Artist A covers work I by artist B in recording X, then artist A remixes recording X in recording Y :arrow_right: ?

I think there is an argument for two ways of handling it:

  • recording Y is a remix of recording X, with a new work II which is based on work I.
  • recording Y is a remix of recording X and a cover of work I.

On the one hand there is the guideline that remixes are new works, on the other hand there is the guideline that covers are not new works.

Let’s say artist A is a singer and electronic music producer and produces music that has little to do with the original work and then sings the lyrics of the work over it.

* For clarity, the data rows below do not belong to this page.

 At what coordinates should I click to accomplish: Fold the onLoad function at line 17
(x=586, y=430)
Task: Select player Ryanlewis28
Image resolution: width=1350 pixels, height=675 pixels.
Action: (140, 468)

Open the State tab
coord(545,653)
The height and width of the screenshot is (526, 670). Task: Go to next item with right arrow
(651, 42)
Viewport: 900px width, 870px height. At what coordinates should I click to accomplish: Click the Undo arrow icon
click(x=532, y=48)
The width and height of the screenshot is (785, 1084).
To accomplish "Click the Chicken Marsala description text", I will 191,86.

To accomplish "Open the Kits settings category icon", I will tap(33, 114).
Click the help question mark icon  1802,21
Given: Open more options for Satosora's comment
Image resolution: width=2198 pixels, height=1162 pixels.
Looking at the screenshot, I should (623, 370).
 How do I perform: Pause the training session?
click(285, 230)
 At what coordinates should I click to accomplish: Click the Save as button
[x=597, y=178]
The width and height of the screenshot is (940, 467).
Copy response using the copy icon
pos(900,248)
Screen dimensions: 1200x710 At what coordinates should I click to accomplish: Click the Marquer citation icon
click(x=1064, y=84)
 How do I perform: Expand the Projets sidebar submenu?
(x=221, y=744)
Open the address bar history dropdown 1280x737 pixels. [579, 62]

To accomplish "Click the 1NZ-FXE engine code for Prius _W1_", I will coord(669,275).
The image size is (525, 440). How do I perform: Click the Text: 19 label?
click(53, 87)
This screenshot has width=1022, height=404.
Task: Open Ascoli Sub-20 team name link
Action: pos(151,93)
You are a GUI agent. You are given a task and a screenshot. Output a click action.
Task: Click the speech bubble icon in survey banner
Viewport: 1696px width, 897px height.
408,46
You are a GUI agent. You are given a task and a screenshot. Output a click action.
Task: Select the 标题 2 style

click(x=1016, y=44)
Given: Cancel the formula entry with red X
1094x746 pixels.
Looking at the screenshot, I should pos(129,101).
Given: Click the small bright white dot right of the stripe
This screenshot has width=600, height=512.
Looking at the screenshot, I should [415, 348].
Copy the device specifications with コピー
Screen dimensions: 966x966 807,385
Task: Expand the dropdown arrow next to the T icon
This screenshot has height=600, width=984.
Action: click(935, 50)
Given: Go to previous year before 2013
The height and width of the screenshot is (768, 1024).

Then they produce new music that again has little to do with the original work and put their lyrics from the other recording over it and call it a remix.

I think in this case technically the second recording is just as much a cover of the original work as the first one.
On the other hand I tend to say it should be handled however the artist intended it: If recording Y is called “recording X (remix)” then it should be a new work based on the original one.

How would you do it?

As I attempted to point out in your edit, I normally only consider it justified if there’s a separate entry in a rights society database.

This is not a thing - remixes can be new works if they give a new composer or lyricist credit, because then we need a new work for that, but generally they’re still the same work (hip hop remixes are a bit different because it’s often new music or new lyrics, not playing around with the original recorded stuff)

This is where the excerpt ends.